[Lines of data]
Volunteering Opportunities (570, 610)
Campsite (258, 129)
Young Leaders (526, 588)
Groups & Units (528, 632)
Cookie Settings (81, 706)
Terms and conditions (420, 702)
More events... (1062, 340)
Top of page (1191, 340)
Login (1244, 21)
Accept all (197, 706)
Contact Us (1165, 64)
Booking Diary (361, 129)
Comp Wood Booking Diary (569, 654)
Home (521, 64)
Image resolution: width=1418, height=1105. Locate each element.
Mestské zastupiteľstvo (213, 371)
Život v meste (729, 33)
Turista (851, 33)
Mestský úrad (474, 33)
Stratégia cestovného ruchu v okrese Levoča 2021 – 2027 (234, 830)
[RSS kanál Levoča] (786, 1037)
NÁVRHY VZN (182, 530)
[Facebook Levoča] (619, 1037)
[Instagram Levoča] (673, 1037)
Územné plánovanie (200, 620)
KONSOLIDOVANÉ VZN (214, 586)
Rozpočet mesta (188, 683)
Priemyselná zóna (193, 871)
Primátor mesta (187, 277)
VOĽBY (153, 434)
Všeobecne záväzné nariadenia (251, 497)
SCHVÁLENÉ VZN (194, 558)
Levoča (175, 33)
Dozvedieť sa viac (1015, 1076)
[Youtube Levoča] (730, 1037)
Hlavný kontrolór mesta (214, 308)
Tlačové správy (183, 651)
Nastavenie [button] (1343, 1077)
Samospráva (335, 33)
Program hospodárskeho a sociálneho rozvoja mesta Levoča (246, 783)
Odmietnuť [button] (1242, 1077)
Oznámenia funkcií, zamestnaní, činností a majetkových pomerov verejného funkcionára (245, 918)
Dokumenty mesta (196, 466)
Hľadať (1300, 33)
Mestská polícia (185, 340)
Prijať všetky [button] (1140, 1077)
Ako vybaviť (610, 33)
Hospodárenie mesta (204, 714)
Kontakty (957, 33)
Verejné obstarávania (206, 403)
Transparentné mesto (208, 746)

---

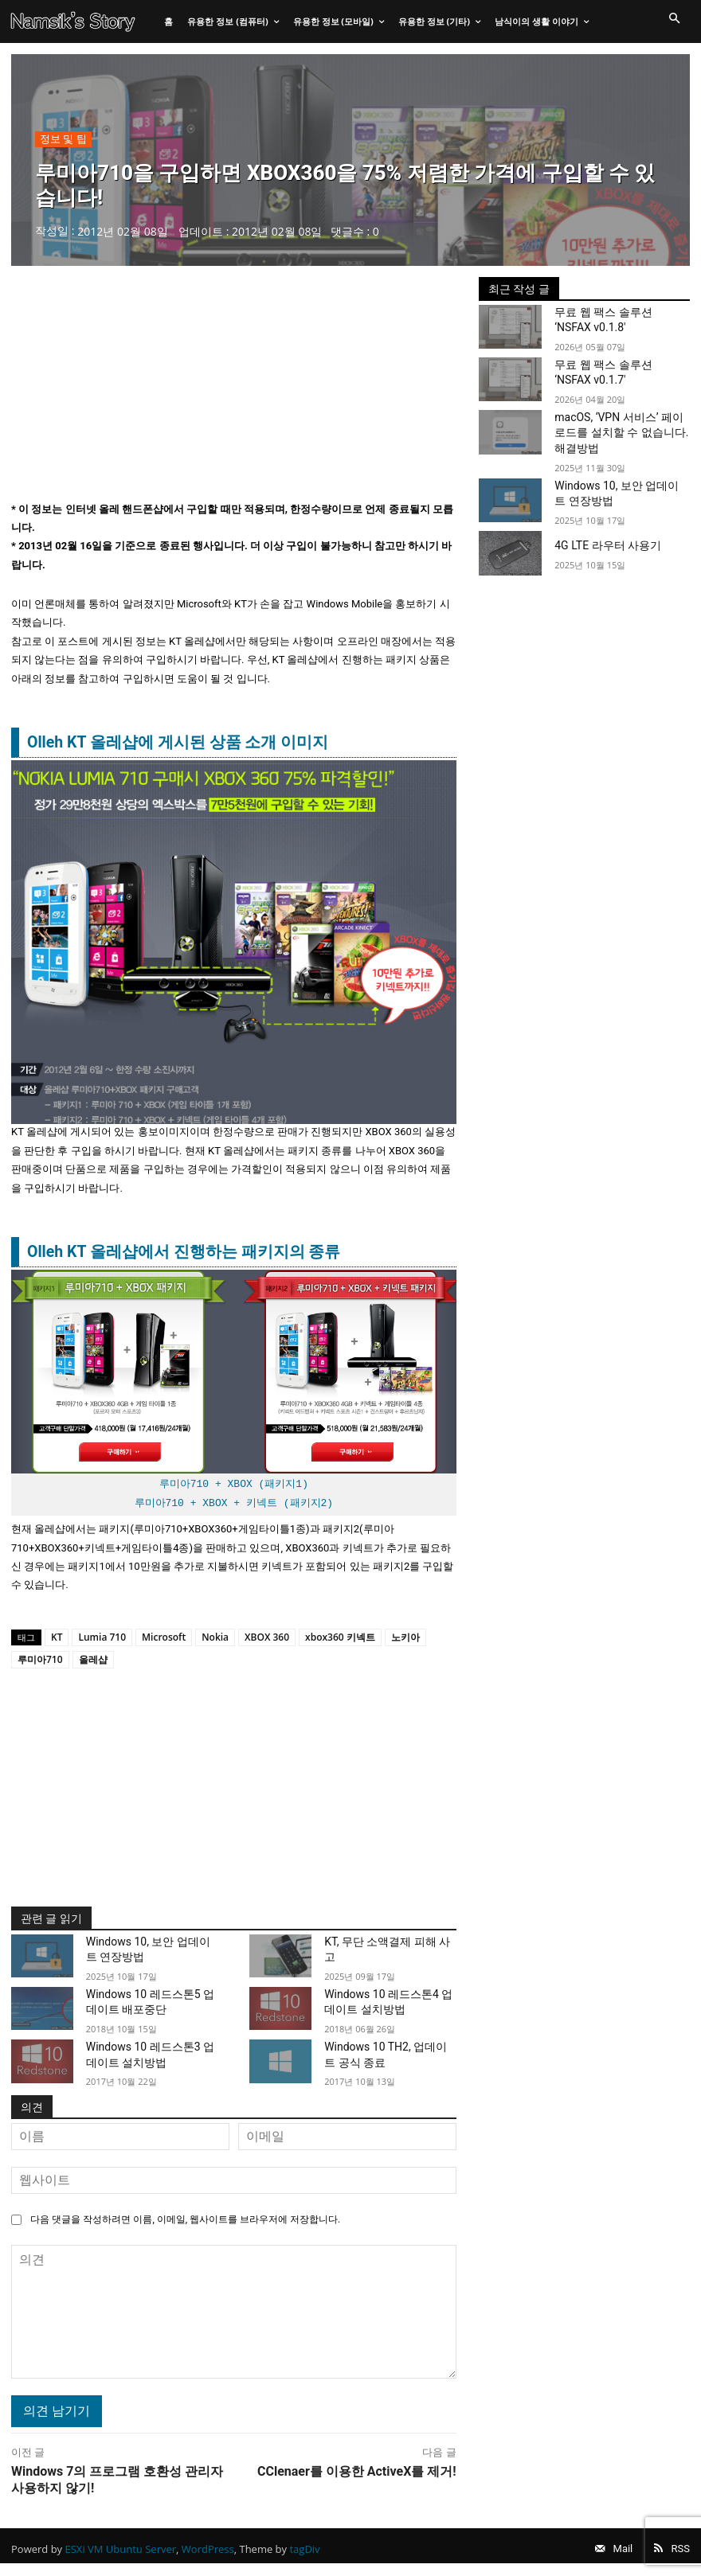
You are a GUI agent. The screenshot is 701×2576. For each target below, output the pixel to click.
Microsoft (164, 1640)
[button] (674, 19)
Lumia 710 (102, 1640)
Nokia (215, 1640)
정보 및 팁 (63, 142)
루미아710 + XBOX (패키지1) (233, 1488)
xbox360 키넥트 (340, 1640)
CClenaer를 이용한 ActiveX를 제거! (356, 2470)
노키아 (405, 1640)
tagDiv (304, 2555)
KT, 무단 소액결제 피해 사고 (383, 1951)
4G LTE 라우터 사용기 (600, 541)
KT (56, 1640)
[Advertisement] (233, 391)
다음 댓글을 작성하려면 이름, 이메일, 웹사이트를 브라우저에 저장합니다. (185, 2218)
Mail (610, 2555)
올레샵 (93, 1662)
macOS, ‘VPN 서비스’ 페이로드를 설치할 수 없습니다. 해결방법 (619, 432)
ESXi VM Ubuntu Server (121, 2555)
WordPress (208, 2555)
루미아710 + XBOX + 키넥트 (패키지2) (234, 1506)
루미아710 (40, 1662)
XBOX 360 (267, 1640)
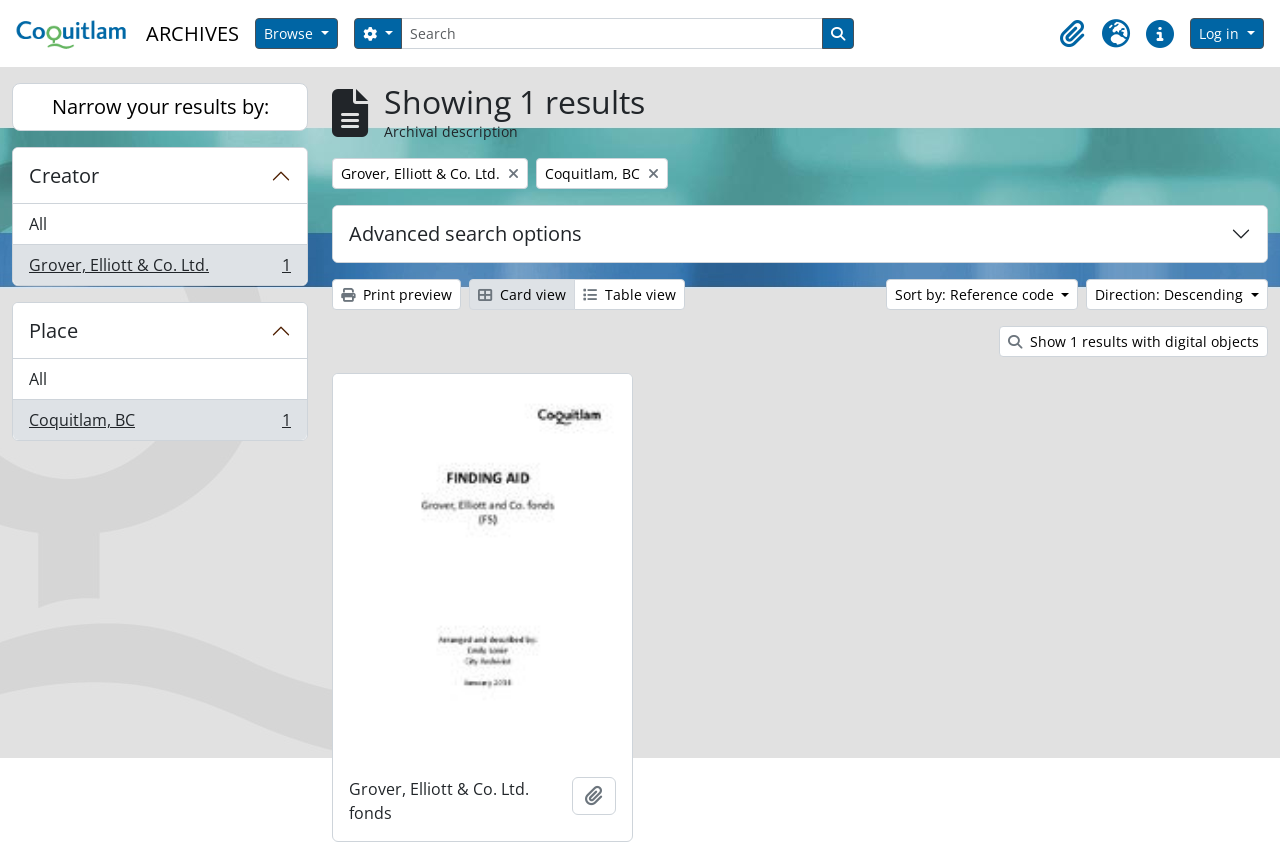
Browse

§ **EXERCISE OBJECTIVE**
Switch "Advertisement" to "Sponsored" in everything from the line containing "4G LTE 라우터 사용기 (600, 541)" down to the line containing "WordPress (208, 2555)", and write out only those lines with nothing else changed.

§ **EXERCISE SOLUTION**
4G LTE 라우터 사용기 (600, 541)
KT (56, 1640)
[Sponsored] (233, 391)
다음 댓글을 작성하려면 이름, 이메일, 웹사이트를 브라우저에 저장합니다. (185, 2218)
Mail (610, 2555)
올레샵 (93, 1662)
macOS, ‘VPN 서비스’ 페이로드를 설치할 수 없습니다. 해결방법 (619, 432)
ESXi VM Ubuntu Server (121, 2555)
WordPress (208, 2555)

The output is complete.